Finding a path in social work
A placement in Katrina Ikonomou’s final year of a Bachelor of Social Work unexpectedly offered her a path forward.
Thanks to a recommendation from her cousin, Katrina decided to study at ACU’s Strathfield Campus after learning about the hands-on support she would receive as an Aboriginal student through the campus’ Indigenous Higher Education Unit, Yalbalinga. However, deciding exactly which degree to study was a little harder.
“I just knew I wanted to help people, but I didn’t know what that really meant. I understood that social work was a broad degree and I thought it would be flexible and allow me to decide later on which career path I wanted to follow. But when I first started, I was open to everything.”
Studying social work
As much as she enjoyed her studies, Katrina admits her social work degree was challenging.
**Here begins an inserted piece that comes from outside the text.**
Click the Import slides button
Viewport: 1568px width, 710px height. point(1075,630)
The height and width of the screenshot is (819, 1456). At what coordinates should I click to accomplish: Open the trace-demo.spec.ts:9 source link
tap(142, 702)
“It took some time to understand the theories and get a better grasp of why the world is the way it is. I had to get my head around the idea that everyone has a different story and leads a different life, and I had to really think about the best ways I could help someone as a social worker. I came to understand there isn’t a one-size-fits-all solution.”
Like many students, Katrina said getting hands on in her placements was the best part of the degree. “I loved the variety of the three places I got to work in, it was such a good experience.”
Katrina’s final placement was at the not-for-profit organisation Gunawirra, which aims to empower Aboriginal and Torres Strait Islander peoples by breaking the cycle of physical, emotional, alcohol and substance abuse and domestic violence linked to poor mental health.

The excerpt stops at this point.